COETZEE, diario de un mal año

Nacemos súbditos. Desde el momento en que nacemos somos súbditos. Un distintivo de esa condición es el cetificado de nacimiento. El estado perfeccionado detenta y protege el monopolio de certificar el nacimiento. O bien te dan el certificado del estado (y lo llevas contigo), con lo que adquieres una identidad que durante el curso de tu vida le permite al estado identificarte y seguir tu rastro (dar contigo), o bien vives sin identidad y te condenas a vivir fuera del estado como un animal (los animales no tienen documentos de identidad).
No sólo no puedes ingresar en el estado sin certificación: para el estado no estás muerto hasta que se certifica tu muerte; y sólo puede certificar tu muerte un funcionario que, a su vez, detenta una certificación del estado.

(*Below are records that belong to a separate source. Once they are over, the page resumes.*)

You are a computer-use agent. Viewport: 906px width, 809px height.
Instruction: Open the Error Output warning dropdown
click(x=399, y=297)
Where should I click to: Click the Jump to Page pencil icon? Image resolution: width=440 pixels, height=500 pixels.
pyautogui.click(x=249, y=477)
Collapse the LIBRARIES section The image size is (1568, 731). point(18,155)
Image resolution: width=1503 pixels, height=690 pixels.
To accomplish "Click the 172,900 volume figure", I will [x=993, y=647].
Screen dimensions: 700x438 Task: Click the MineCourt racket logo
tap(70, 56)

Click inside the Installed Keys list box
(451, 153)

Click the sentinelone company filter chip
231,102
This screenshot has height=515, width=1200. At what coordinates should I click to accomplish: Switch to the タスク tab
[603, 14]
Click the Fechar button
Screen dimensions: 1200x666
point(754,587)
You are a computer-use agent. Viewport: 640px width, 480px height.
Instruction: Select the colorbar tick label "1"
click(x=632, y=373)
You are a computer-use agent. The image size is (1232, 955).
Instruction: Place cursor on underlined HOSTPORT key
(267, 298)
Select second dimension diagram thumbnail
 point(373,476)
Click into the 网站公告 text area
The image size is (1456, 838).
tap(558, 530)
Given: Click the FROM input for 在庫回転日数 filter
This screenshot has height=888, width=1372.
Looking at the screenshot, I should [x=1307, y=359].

El estado procede a la certificación de la muerte con extraordinaria meticulosidad, como lo pureba el envío de un gran número de científicos forenses y burócratas para inspeccionar y fotografiar y manosear y empujar la montaña de cadáveres humanos que dejó tras de sí el gran tsunami de diciembre de 2004, a fin de establecer sus identidades individuales. No se repara en gastos para asegurar que el censo de súbditos esté completo y sea exacto.
Que el ciudadano viva o muera no es algo que preocupe al estado. Lo que le importa al estado y su registros es saber si el ciudadano está vivo o muerto.